TCE at Qur'an QA 2023 Shared Task: Low Resource Enhanced Transformer-based Ensemble Approach for Qur'anic QA
Mohammed Alaa Elkomy, Amany Sarhan
TL;DR
This work tackles Qur’an QA in low-resource Arabic by combining transfer learning with external Arabic resources and ensemble voting across dual-encoder and cross-encoder architectures for Task A, and by fine-tuning LMs for extractive MRC with FAL and MAL learning for Task B, augmented by post-processing. It introduces faithful splits to address leakage and leverages external resources (tafseer and TyDI-QA GoldP) to boost learning, achieving a hidden-split MAP of $25.05\%$ for Task A and a hidden-split $pAP$ of $57.11\%$ for Task B, with baseline TF-IDF far behind at $9.03\%$ MAP. The main contributions are the integration of external resources, an ensemble framework, thresholding for zero-answer detection, and a careful dataset splitting strategy to improve generalization under data scarcity. This approach demonstrates tangible improvements in Arabic Qur’an QA and provides a reproducible pipeline and released code/models for the community, highlighting practical impacts for low-resource QA in highly structured religious texts.
Abstract
In this paper, we present our approach to tackle Qur'an QA 2023 shared tasks A and B. To address the challenge of low-resourced training data, we rely on transfer learning together with a voting ensemble to improve prediction stability across multiple runs.
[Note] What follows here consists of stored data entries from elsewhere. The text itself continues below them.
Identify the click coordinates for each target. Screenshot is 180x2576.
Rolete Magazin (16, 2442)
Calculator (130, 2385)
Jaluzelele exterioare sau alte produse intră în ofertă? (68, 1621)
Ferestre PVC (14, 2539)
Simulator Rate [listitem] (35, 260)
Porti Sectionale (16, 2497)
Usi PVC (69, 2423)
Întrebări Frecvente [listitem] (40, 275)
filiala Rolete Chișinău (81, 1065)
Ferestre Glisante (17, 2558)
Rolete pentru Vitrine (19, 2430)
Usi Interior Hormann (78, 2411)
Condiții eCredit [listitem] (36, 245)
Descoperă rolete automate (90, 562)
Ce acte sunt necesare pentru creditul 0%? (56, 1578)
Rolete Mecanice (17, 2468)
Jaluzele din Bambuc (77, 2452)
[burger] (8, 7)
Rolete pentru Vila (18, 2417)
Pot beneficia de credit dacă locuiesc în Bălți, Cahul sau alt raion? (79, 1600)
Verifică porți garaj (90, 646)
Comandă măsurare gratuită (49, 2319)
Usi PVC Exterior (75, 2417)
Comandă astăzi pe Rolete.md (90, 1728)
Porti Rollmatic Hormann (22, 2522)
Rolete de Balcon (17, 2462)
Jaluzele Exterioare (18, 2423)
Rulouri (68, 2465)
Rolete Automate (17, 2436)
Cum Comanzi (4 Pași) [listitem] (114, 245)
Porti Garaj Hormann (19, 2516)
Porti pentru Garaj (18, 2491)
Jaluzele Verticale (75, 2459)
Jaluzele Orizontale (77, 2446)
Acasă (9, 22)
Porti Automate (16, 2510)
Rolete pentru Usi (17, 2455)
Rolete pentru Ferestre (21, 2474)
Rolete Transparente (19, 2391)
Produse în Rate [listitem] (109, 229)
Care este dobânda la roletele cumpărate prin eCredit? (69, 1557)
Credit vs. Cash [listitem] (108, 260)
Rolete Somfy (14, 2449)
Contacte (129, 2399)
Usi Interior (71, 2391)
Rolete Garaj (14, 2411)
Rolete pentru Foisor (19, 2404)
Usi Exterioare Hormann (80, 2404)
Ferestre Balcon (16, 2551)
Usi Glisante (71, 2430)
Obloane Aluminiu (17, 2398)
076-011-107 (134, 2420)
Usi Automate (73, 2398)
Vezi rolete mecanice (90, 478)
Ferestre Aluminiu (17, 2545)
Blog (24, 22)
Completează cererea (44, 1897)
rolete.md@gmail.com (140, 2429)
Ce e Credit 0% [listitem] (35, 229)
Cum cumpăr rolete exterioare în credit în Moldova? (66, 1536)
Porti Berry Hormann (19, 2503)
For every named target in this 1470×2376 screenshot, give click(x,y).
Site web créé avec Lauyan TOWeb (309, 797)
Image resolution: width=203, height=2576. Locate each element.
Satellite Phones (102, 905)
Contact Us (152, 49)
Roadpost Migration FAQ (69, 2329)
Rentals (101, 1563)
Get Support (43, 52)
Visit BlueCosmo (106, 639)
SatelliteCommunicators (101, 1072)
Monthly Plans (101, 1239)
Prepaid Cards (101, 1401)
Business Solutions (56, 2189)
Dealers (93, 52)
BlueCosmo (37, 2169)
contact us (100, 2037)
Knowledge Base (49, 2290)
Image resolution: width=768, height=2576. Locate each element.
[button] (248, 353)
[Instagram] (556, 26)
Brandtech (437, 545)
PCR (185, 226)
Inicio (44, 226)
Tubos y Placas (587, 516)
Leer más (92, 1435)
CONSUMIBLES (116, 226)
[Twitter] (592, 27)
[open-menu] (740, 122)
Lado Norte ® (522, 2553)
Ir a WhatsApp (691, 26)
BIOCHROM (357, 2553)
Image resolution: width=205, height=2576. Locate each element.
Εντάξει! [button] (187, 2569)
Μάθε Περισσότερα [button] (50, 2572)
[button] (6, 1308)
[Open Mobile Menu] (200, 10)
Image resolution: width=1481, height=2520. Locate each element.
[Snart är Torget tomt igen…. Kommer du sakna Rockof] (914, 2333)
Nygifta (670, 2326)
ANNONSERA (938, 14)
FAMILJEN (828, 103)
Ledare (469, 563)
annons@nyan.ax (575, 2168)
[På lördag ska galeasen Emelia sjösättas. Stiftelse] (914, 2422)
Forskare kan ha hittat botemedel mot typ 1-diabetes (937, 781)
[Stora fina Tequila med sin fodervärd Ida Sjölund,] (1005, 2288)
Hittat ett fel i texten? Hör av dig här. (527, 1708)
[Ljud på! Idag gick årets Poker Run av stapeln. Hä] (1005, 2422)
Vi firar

Additionally, we employ different architectures and learning mechanisms for a range of Arabic pre-trained transformer-based models for both tasks. To identify unanswerable questions, we propose using a thresholding mechanism. Our top-performing systems greatly surpass the baseline performance on the hidden split, achieving a MAP score of 25.05% for task A and a partial Average Precision (pAP) of 57.11% for task B.